La cession des activités italiennes d’Auchan au groupe transalpin coopératif Conad, annoncée en mai 2019 en même temps que son départ du Vietnam, est une parfaite illustration de ce changement de stratégie : présent depuis trente ans en Italie, Auchan a fait 3,6 milliards d’euros de chiffre d’affaires en 2018, avec près de 1 600 magasins. Mais dans ce pays – qui a traversé une profonde crise de la consommation –, la structure des circuits de distribution est radicalement différente de la France : un marché extrêmement régionalisé dans lequel les entreprises coopératives réussissent mieux que les sociétés intégrées. « Ce qui se fait à Milan ne peut pas se reproduire à Catane, les habitudes alimentaires et culturelles ne sont pas les mêmes. Et à Venise, les clients attendent des produits vénitiens », expliquait-on chez Auchan lors de cette décision. Le groupe ayant pourtant, il y a peu, implanté un tout nouveau concept pilote d’hypermarché à Turin. Avant de conclure : « Ça fait huit ans qu’on perd de l’argent, Il faut se concentrer sur les vrais sujets ».

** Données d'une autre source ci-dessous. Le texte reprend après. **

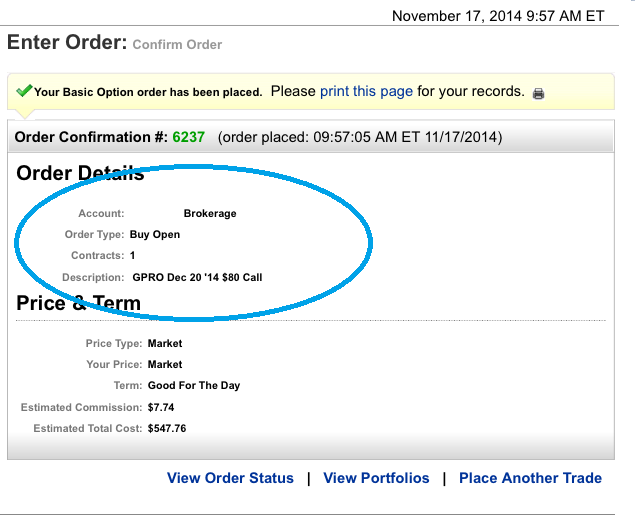Image resolution: width=635 pixels, height=517 pixels.
Task: Click the Buy Open order type value
Action: click(x=155, y=235)
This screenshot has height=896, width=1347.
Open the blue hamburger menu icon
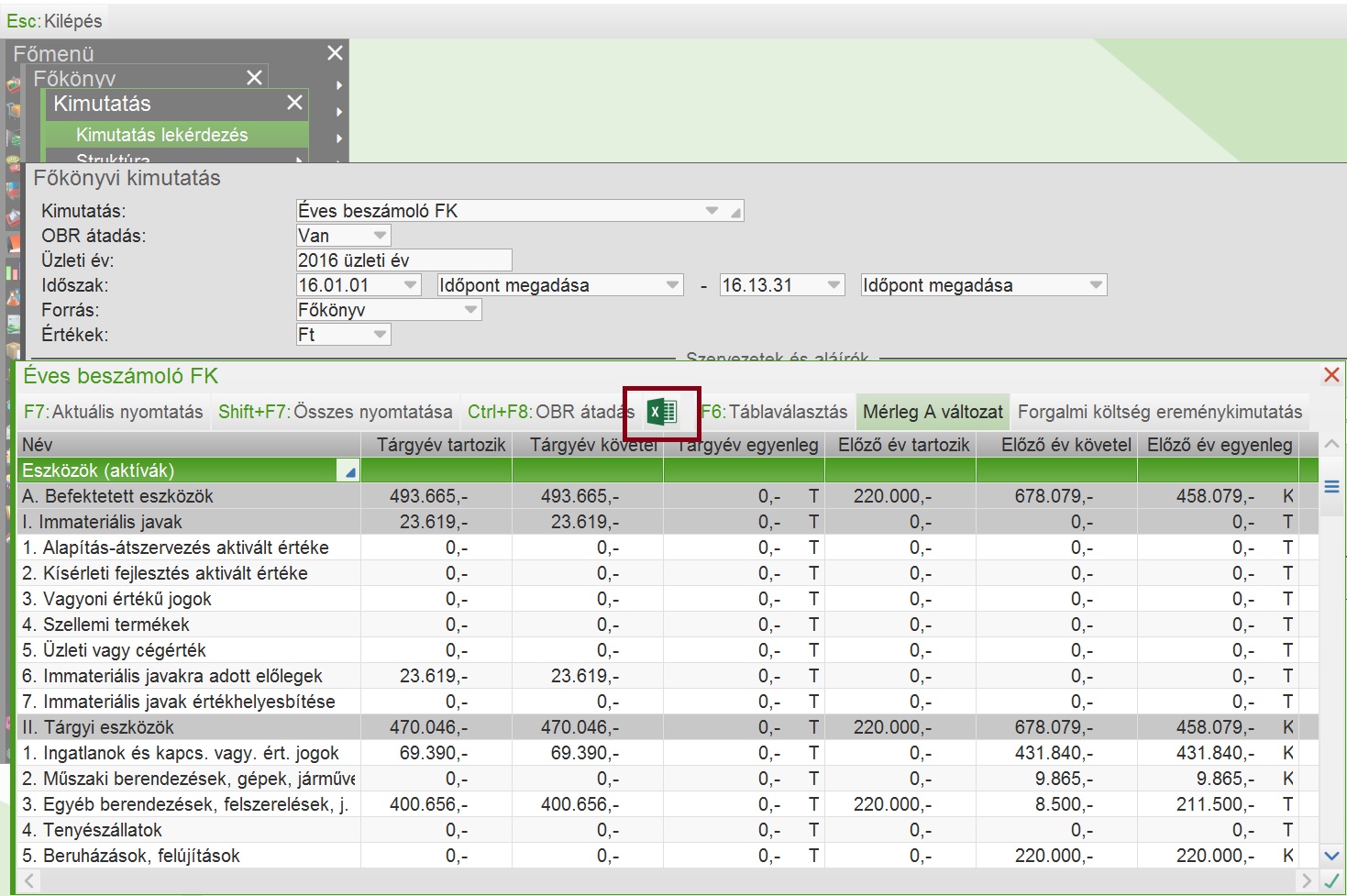[x=1331, y=487]
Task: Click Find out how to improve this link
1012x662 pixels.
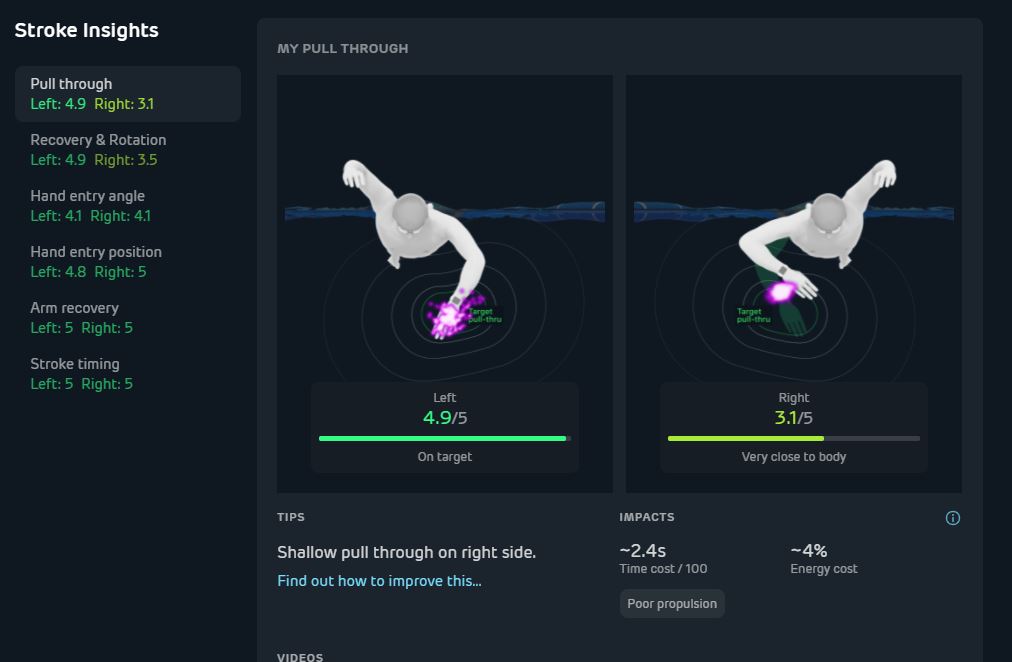Action: [380, 581]
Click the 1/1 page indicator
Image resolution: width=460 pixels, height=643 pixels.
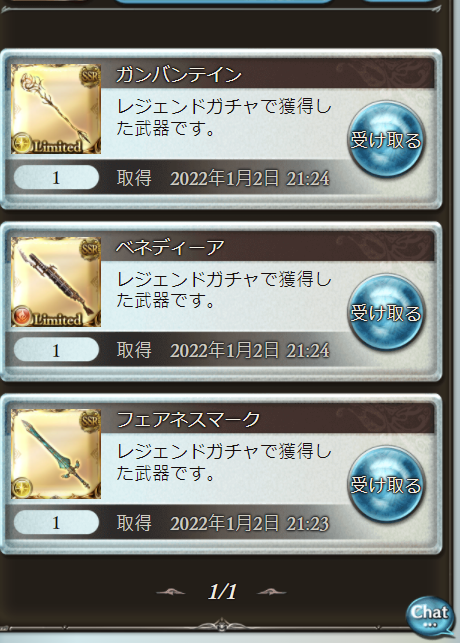pos(222,592)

Redresser la barre sur leur marché domestique

Et les vrais sujets convergent tous sur l’urgence de redresser la barre sur leur marché domestique. Le Royaume-Uni pour Tesco, attaqué par les discounteurs allemands et l’e-commerce, et le marché français pour les Casino, Carrefour et consorts. Mais pour cela, il faut redéployer d’importants moyens financiers.

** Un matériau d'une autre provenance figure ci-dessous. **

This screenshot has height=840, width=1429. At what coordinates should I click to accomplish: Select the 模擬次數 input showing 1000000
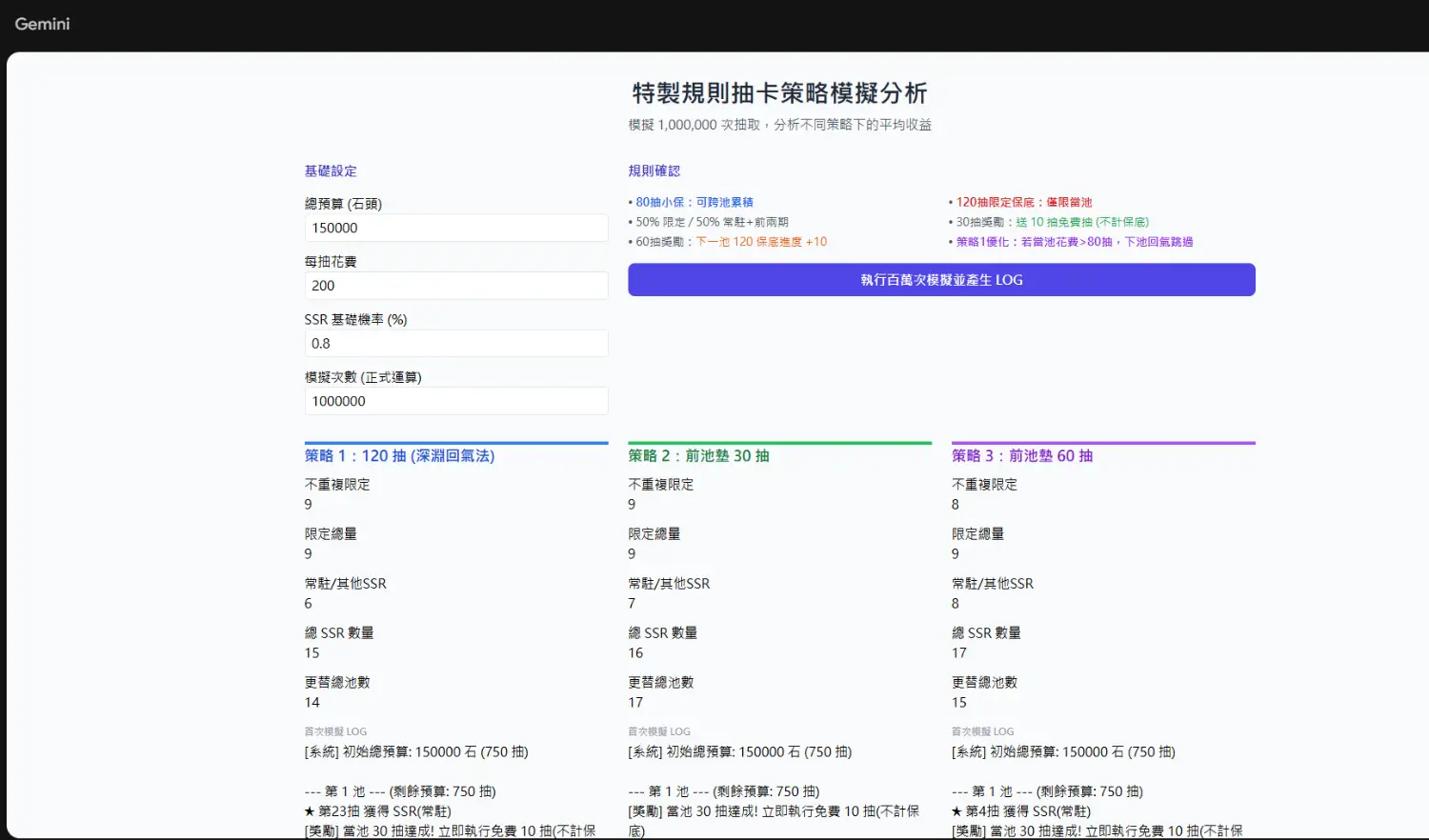point(455,401)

Car à la différence des décennies passées, en France, la consommation ne s’est jamais relevée indemne des années de crise. L’activité continue de décroître dans les grandes surfaces alimentaires, relevait l’Insee pour l’année 2018, rappelant que ces dernières représentent toujours près des trois quarts des ventes des magasins alimentaires. Autrefois reines en leur royaume, les grandes surfaces historiques sont attaquées de tous côtés. Les nouveaux rois des prix bas – les anciens hard-discounteurs Lidl et Aldi ou les géants du discount comme Action – venus chasser sur leurs terres leur font une concurrence exacerbée, contre laquelle elles n’ont d’autre choix que d’accroître leurs investissements promotionnels.

Modification du comportement du consommateur

Elles font face aussi à une modification du comportement du consommateur qui réduit leurs ventes, surtout dans les hypermarchés. Celui-ci n’hésite plus à fragmenter ses sources d’approvisionnement, fréquente des magasins spécialisés dans le bio, des boutiques de producteurs… Selon le Credoc, « en 2017, plus d’un Français sur deux (57 %) a fait ses courses dans plus de cinq circuits de distribution alimentaires, contre 39 % en 2012. Cette augmentation s’explique en partie par une recherche de qualité, qui invite de fait à une multiplication des lieux d’achat en fonction du produit recherché, plutôt qu’à la fréquentation d’une seule enseigne généraliste ». Huit ans de recul pour les catégories non alimentaires (textile, équipement de la maison, loisirs) en hypermarchés entre 2010 et 2018, soit 30 % de chiffre d’affaires en moins, a calculé l’institut Nielsen.

Pour contrer le mouvement, les géants historiques de la distribution n’ont pas d’autre choix que de réinvestir dans leur parc de magasin, souvent vieillissant, souvent trop grand, souvent moins bien placé aujourd’hui qu’hier à cause des déplacements de population.

Mais une autre évolution, technologique cette fois, oblige les grands noms de la distribution alimentaire à engager d’importants moyens financiers. Mieux connaître ses clients en emmagasinant ses données comportementales, lui permettre d’encaisser lui-même ses achats, développer la vente à distance sous forme de drive… et tenter de contrer les velléités des géants du numérique, comme Amazon. Mais la remise à niveau et les développements du « magasin de demain » nécessitent des investissements pharaoniques et des sommes qui auraient été, en temps normal par le passé, consacrées à redresser des activités dans les pays en crise comme l’Italie, l’Espagne ou la Russie.